Mas ela também vem com a ausência das narrações pessoais, das histórias e
memórias de alguém que já não mais existe, ou que existe, mas não lembra mais
qual era seu nome e o nome de seus filhos outrora tão queridos. A morte da
memória vem assim e é uma das formas da morte.
Assim como Odin, Zeus,
Shiva ou outros grandes Deuses da mitologia, a morte tem muitos disfarces e
muitos rostos. Você não engana a Morte, mas ela engana você. A morte também vem
com a morte do desejo, quando já não se sente o fogo que ardia da vontade em
realizar algo, quando não existe perspectiva de futuro, quando o prazer some.
Essa morte aparece disfarçada, por vezes ignorada, e muitos pensam que a
enganam, mas ela já se instalou e com sua foice cortou e matou o desejo humano.
Ela é capaz de destruir o mais forte dos seres, destronar e empoderar tiranos,
acabar com relacionamentos. Ela destrói e corrói tudo que vê pela frente. Essa
face da morte extermina multidões e é a morte que não mata o corpo, mas destrói
a alma, deixando um invólucro frágil seguindo em frente sem saber para onde.
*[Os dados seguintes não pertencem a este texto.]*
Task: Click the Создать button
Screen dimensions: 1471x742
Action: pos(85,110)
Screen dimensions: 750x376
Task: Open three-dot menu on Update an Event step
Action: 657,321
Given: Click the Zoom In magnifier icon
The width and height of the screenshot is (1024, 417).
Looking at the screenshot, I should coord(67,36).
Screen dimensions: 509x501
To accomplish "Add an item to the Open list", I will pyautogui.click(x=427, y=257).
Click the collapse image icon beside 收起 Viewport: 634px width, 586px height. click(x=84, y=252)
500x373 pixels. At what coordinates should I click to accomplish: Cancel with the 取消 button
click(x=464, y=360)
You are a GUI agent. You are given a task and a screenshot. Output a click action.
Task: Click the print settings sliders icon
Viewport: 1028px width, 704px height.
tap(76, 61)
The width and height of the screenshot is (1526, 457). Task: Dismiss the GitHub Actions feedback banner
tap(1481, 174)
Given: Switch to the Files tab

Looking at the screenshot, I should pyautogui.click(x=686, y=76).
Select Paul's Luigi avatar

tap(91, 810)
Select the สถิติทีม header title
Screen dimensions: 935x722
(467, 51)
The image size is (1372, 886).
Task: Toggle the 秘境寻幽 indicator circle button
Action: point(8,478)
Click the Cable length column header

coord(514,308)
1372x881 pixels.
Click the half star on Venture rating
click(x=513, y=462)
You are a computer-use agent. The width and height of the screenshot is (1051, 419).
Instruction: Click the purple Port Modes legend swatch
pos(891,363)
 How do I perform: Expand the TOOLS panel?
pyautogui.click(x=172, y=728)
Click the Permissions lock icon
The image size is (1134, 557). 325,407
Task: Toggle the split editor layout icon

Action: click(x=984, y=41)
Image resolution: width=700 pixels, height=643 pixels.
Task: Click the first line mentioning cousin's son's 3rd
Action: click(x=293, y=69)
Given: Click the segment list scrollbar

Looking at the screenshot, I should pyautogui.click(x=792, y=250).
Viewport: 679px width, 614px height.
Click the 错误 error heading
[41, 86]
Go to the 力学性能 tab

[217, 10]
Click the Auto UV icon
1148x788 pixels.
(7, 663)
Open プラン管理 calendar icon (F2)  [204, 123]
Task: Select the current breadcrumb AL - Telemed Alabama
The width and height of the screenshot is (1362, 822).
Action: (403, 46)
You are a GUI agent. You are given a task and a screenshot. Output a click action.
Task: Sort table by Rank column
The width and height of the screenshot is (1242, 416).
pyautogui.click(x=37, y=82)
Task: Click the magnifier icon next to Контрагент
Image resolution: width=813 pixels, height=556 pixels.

Talvez seja a face cruel dessa Deusa. Não digo a mais cruel, pois todas suas
faces são cruéis, mas com certeza é a face mais torturante.
Não sejamos tão duros com
essa Deusa. Existe a face dela da necessidade; é necessário que a morte venha
para dar lugar ao novo algumas vezes, é necessário que ela mate para que possa
renascer das cinzas a jovem fênix. A morte é forte por ser complexa, boa e
ruim. A morte é a Deusa indestrutível.